What you need to do:
Your answer must be an exact copy of the entries below, with no pictures in it.

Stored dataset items
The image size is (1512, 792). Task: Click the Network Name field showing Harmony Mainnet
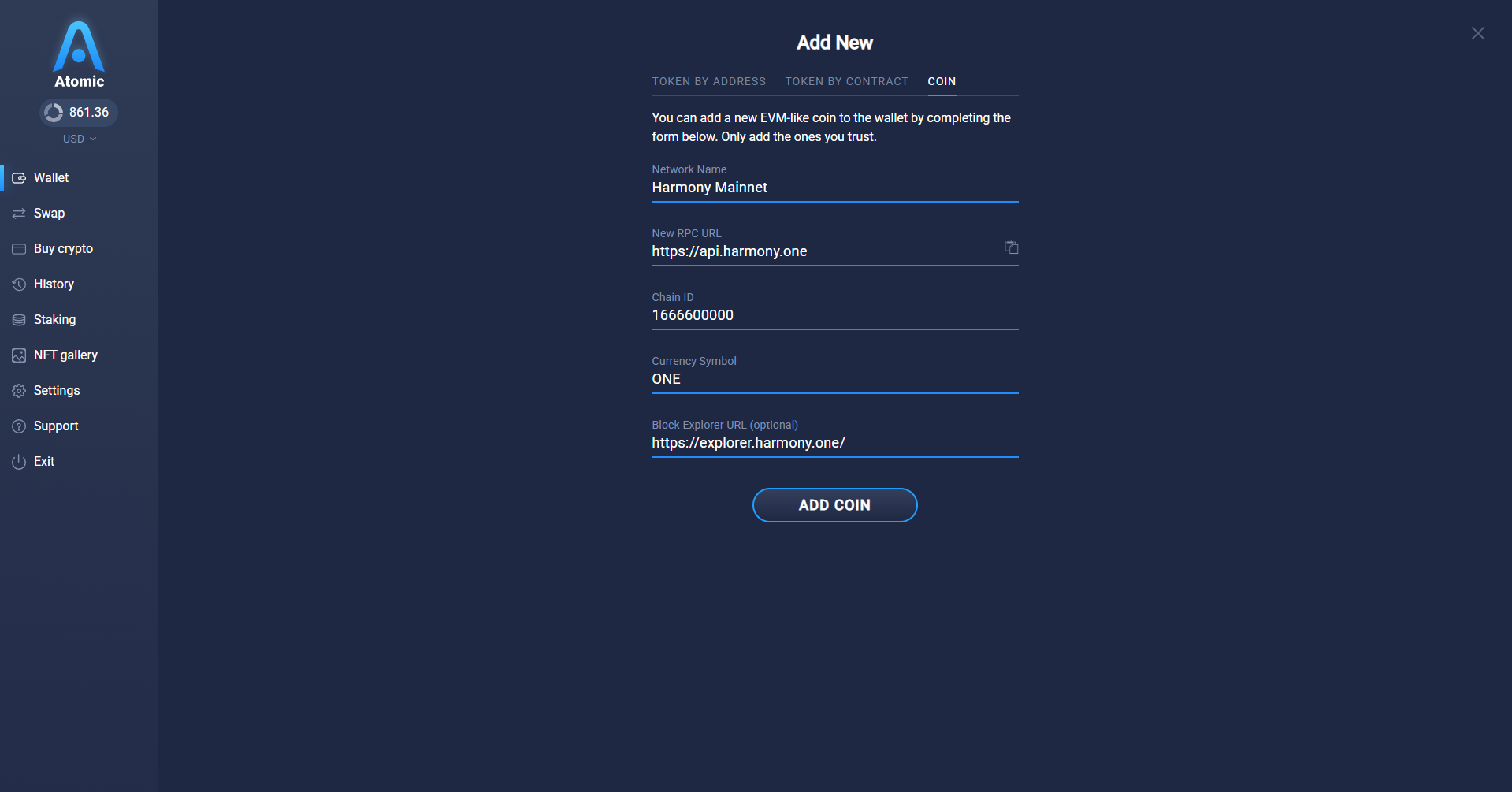pos(834,188)
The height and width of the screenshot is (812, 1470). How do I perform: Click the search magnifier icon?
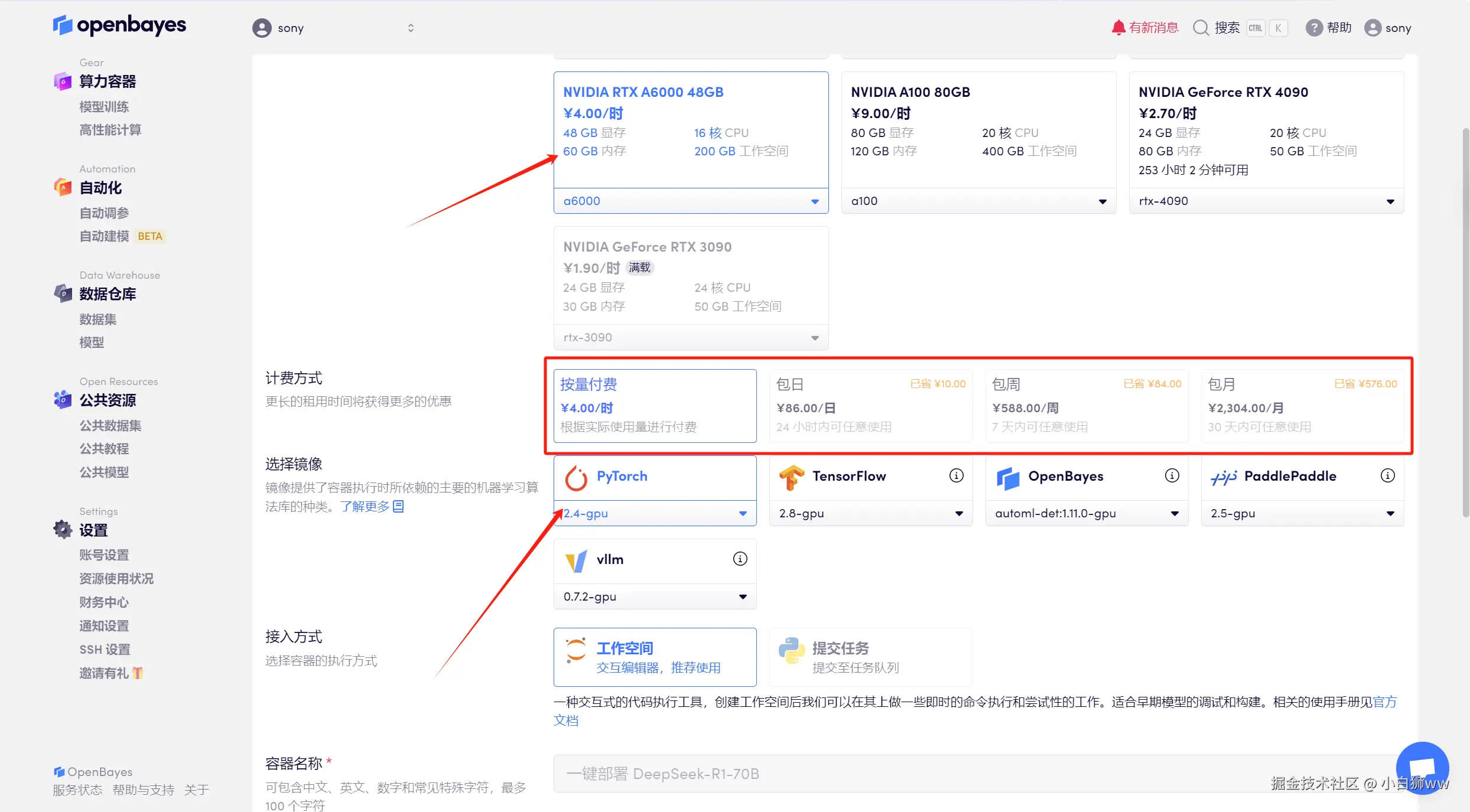(1201, 28)
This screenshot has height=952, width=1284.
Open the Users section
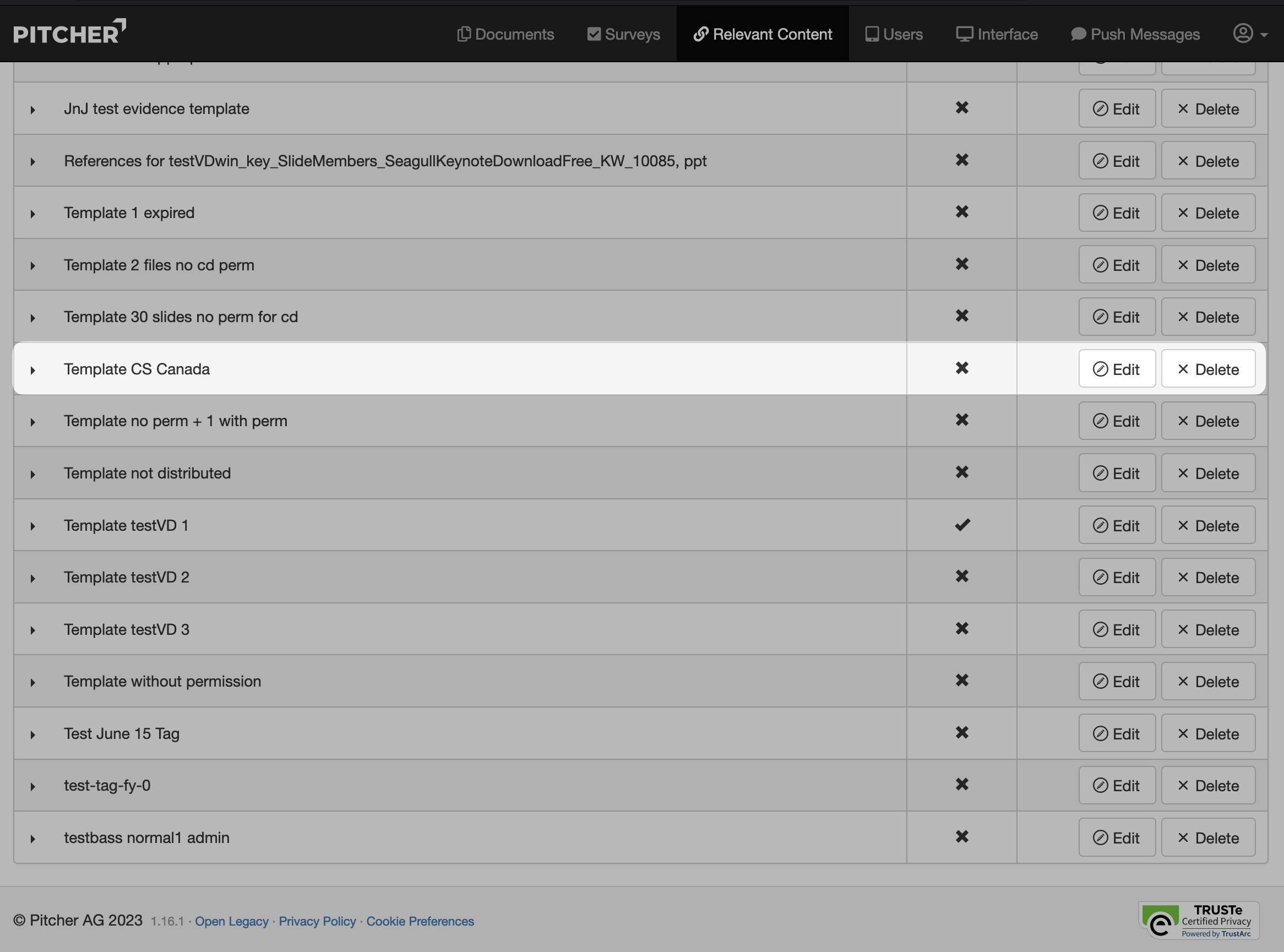(x=894, y=34)
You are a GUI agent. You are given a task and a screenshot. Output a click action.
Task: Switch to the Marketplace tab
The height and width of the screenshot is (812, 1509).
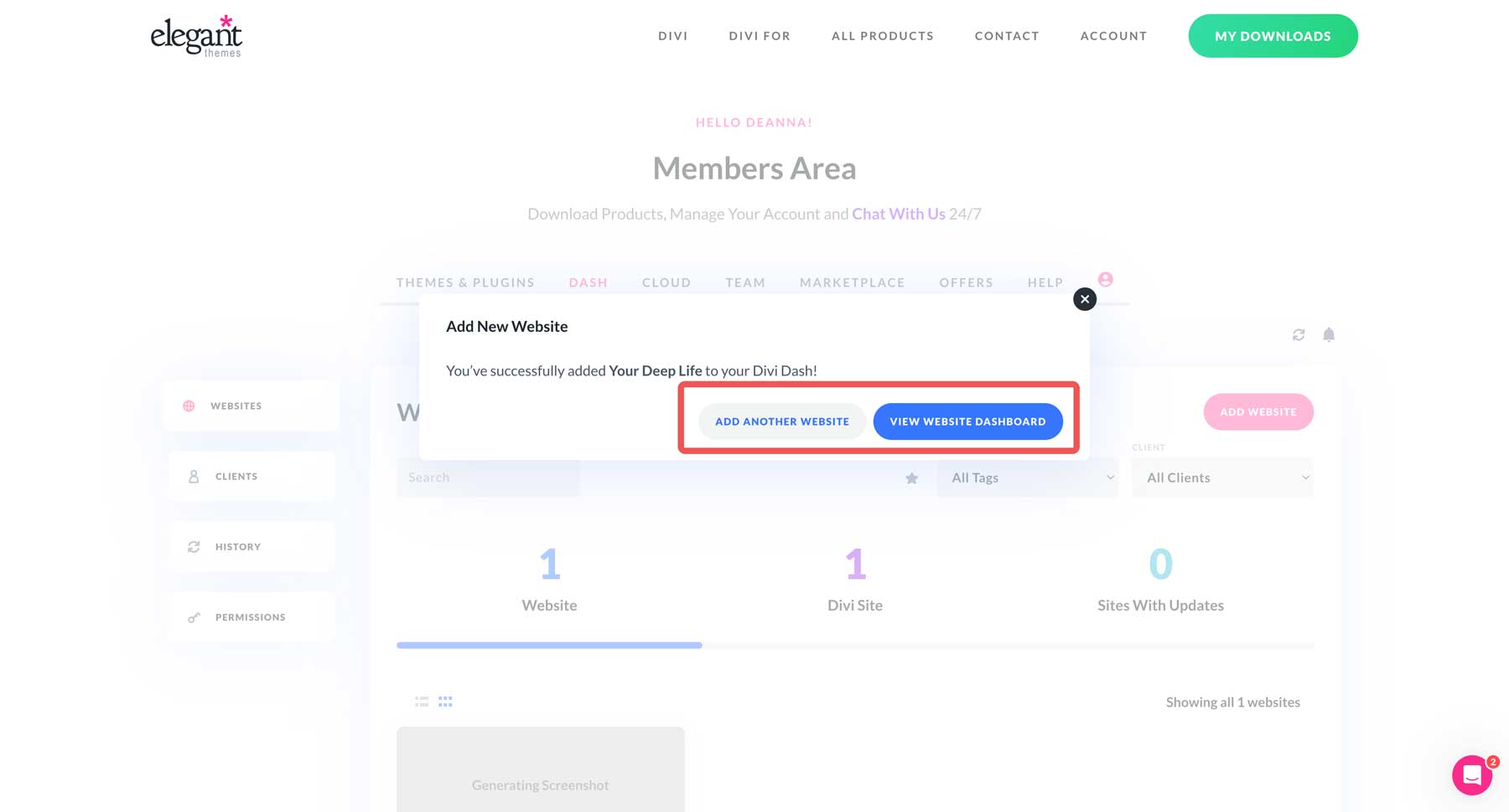tap(852, 282)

Written answer:
The image size is (1512, 792). Task: Click the Network Name field showing Harmony Mainnet
pos(834,188)
The height and width of the screenshot is (812, 1470). How do I perform: Click the search magnifier icon?
(1201, 28)
This screenshot has height=952, width=1284.
Open the Users section
(x=894, y=34)
You are a GUI agent. You are given a task and a screenshot. Output a click action.
Task: Switch to the Marketplace tab
The height and width of the screenshot is (812, 1509).
tap(852, 282)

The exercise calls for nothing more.